When I read that aforementioned Rebecca Solnit essay for the first time last year, Solnit’s infatuation with the unknowable struck a chord within me. Uncertainty has always fascinated me far more than certainty; subjectivity more than objectivity; experience and perspective more than unfeeling positivism. Gonzalez understands the importance of the unknown; of relishing the idea that we’ll never completely understand our place in the world; of the search for meaning itself as more significant than the end result. His art has resonated with me in that way as I move about various life phases.
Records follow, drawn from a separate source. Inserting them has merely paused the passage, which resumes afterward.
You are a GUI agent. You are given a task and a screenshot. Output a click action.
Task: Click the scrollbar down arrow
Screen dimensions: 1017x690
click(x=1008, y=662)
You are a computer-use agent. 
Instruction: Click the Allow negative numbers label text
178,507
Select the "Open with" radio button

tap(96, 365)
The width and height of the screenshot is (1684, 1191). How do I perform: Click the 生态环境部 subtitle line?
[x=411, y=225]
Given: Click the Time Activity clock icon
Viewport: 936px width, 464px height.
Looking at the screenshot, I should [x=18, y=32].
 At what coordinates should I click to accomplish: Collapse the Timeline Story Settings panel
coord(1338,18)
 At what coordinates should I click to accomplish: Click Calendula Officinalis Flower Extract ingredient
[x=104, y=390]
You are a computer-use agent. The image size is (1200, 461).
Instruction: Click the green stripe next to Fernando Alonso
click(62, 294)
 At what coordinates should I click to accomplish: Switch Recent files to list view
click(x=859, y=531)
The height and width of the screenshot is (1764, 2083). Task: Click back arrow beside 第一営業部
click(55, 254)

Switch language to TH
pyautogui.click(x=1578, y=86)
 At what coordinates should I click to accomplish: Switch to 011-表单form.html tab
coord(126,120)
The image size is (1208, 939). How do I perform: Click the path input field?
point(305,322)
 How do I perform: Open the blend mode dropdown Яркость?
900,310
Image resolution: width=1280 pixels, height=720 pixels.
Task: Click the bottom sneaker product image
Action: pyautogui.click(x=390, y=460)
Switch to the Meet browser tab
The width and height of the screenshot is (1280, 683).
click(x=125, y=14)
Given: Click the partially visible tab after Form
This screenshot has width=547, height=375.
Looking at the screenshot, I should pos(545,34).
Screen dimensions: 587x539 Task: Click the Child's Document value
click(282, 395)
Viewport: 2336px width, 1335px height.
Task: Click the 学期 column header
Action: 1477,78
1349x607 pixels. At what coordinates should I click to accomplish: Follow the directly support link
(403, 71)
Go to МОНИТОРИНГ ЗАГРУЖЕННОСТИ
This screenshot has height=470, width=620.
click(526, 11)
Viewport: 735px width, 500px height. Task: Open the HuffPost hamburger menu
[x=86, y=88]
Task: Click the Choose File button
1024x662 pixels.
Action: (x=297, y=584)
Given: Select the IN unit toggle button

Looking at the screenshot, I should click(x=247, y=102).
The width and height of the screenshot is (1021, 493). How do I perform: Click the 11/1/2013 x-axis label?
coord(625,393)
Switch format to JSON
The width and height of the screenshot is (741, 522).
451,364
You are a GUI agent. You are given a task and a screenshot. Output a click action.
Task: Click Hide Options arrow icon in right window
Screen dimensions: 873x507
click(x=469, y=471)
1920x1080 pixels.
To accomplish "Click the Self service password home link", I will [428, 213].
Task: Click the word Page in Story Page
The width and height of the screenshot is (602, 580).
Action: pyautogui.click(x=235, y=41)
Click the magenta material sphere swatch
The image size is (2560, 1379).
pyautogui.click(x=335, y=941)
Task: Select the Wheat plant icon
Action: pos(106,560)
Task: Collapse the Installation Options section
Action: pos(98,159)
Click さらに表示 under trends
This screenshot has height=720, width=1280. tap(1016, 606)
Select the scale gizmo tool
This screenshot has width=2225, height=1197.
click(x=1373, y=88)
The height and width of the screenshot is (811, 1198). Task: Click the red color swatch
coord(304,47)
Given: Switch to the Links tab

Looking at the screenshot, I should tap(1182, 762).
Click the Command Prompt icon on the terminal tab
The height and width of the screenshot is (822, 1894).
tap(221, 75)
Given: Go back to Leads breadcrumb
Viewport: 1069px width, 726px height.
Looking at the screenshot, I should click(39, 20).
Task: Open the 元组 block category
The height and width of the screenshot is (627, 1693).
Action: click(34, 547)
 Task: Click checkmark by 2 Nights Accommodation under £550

It has provided solace for me when I was still determining who I was at 15. It was there for me the night before I drove off to college, listening to Before the Dawn Heals Us on repeat while drifting off into a somnolent haze. It was there for me as my wife and I danced to “Wait” at our wedding, away from our reception in the building directly below us, the nocturnal Kansas City skyline blanketing us in its luminescent glow.

For me, M83 has always symbolized the mysteries of life itself, reaching for the unreachable, describing the indescribable, dreaming the undreamable. That’s precisely what Gonzalez wants Fantasy to accomplish, as well. When people listen to this album for the first time, he has several hopes for what they experience. “I just want them to feel alive,” he says. “We have a tendency to forget how good it is to feel. Being overwhelmed by what’s around us, it’s stopped us from dreaming, stopped us from feeling emotion. That’s what music should be: It’s all about emotion.”